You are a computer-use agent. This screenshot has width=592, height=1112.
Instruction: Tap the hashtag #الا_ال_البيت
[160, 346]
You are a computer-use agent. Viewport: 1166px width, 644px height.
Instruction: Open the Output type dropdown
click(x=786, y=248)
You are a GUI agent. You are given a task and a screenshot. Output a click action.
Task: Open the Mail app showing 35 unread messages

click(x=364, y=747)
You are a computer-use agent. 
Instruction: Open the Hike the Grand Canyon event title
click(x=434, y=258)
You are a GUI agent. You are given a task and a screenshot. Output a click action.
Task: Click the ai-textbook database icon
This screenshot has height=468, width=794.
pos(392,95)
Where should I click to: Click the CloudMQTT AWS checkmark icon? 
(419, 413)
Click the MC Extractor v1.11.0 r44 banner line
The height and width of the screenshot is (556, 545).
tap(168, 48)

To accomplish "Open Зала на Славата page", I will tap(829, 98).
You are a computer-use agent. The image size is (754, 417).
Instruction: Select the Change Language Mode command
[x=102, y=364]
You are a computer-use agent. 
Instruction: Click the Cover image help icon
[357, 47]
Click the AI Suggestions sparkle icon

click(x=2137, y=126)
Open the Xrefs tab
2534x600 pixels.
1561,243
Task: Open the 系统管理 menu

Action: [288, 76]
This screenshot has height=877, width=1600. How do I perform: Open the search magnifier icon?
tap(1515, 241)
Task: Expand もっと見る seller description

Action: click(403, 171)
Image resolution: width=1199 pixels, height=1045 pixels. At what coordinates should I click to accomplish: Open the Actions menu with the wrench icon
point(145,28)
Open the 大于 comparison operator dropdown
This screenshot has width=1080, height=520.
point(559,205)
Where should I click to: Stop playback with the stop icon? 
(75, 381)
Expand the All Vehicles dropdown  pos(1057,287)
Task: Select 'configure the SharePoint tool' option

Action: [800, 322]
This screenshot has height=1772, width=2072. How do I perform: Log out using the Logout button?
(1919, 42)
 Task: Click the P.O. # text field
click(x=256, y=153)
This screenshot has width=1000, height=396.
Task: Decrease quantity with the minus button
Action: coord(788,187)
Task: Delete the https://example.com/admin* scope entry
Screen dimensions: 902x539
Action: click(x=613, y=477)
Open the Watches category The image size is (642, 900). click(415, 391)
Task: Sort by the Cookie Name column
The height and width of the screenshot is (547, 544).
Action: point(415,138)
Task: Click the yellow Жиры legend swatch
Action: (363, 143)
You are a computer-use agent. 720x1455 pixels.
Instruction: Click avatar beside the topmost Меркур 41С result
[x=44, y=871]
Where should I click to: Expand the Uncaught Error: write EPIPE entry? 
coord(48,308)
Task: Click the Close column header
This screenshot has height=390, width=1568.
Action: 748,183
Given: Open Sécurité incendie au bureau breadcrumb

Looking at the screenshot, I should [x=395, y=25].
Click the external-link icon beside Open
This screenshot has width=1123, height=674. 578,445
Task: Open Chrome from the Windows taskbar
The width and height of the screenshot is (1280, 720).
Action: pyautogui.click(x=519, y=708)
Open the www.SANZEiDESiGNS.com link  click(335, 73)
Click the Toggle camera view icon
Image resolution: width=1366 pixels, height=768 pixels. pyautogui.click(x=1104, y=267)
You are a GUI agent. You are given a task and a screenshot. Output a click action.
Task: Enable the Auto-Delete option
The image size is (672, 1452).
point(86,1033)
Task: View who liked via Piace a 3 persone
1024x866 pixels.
- - - - - - -
- AIM OF THE EXERCISE
Restate the material word for word so that no line differs from the original.

- WRITTEN RESPONSE
You are a computer-use agent. This screenshot has width=592, height=1112.
Instruction: Tap the hashtag #الا_ال_البيت
[160, 346]
You are a computer-use agent. Viewport: 1166px width, 644px height.
Instruction: Open the Output type dropdown
click(x=786, y=248)
You are a GUI agent. You are given a task and a screenshot. Output a click action.
Task: Open the Mail app showing 35 unread messages

click(x=364, y=747)
You are a computer-use agent. 
Instruction: Open the Hike the Grand Canyon event title
click(x=434, y=258)
You are a GUI agent. You are given a task and a screenshot. Output a click action.
Task: Click the ai-textbook database icon
This screenshot has height=468, width=794.
pos(392,95)
Where should I click to: Click the CloudMQTT AWS checkmark icon? 
(419, 413)
Click the MC Extractor v1.11.0 r44 banner line
The height and width of the screenshot is (556, 545).
tap(168, 48)

To accomplish "Open Зала на Славата page", I will tap(829, 98).
You are a computer-use agent. The image size is (754, 417).
Instruction: Select the Change Language Mode command
[x=102, y=364]
You are a computer-use agent. 
Instruction: Click the Cover image help icon
[357, 47]
Click the AI Suggestions sparkle icon

click(x=2137, y=126)
Open the Xrefs tab
2534x600 pixels.
1561,243
Task: Open the 系统管理 menu

Action: [288, 76]
This screenshot has height=877, width=1600. How do I perform: Open the search magnifier icon?
tap(1515, 241)
Task: Expand もっと見る seller description

Action: click(403, 171)
Image resolution: width=1199 pixels, height=1045 pixels. At what coordinates should I click to accomplish: Open the Actions menu with the wrench icon
point(145,28)
Open the 大于 comparison operator dropdown
This screenshot has width=1080, height=520.
point(559,205)
Where should I click to: Stop playback with the stop icon? 
(75, 381)
Expand the All Vehicles dropdown  pos(1057,287)
Task: Select 'configure the SharePoint tool' option

Action: [800, 322]
This screenshot has height=1772, width=2072. How do I perform: Log out using the Logout button?
(1919, 42)
 Task: Click the P.O. # text field
click(x=256, y=153)
This screenshot has width=1000, height=396.
Task: Decrease quantity with the minus button
Action: coord(788,187)
Task: Delete the https://example.com/admin* scope entry
Screen dimensions: 902x539
Action: click(x=613, y=477)
Open the Watches category The image size is (642, 900). click(415, 391)
Task: Sort by the Cookie Name column
The height and width of the screenshot is (547, 544).
Action: point(415,138)
Task: Click the yellow Жиры legend swatch
Action: (363, 143)
You are a computer-use agent. 720x1455 pixels.
Instruction: Click avatar beside the topmost Меркур 41С result
[x=44, y=871]
Where should I click to: Expand the Uncaught Error: write EPIPE entry? 
coord(48,308)
Task: Click the Close column header
This screenshot has height=390, width=1568.
Action: 748,183
Given: Open Sécurité incendie au bureau breadcrumb

Looking at the screenshot, I should [x=395, y=25].
Click the external-link icon beside Open
This screenshot has width=1123, height=674. 578,445
Task: Open Chrome from the Windows taskbar
The width and height of the screenshot is (1280, 720).
Action: pyautogui.click(x=519, y=708)
Open the www.SANZEiDESiGNS.com link  click(335, 73)
Click the Toggle camera view icon
Image resolution: width=1366 pixels, height=768 pixels. pyautogui.click(x=1104, y=267)
You are a GUI agent. You are given a task and a screenshot. Output a click action.
Task: Enable the Auto-Delete option
The image size is (672, 1452).
point(86,1033)
Task: View who liked via Piace a 3 persone
1024x866 pixels.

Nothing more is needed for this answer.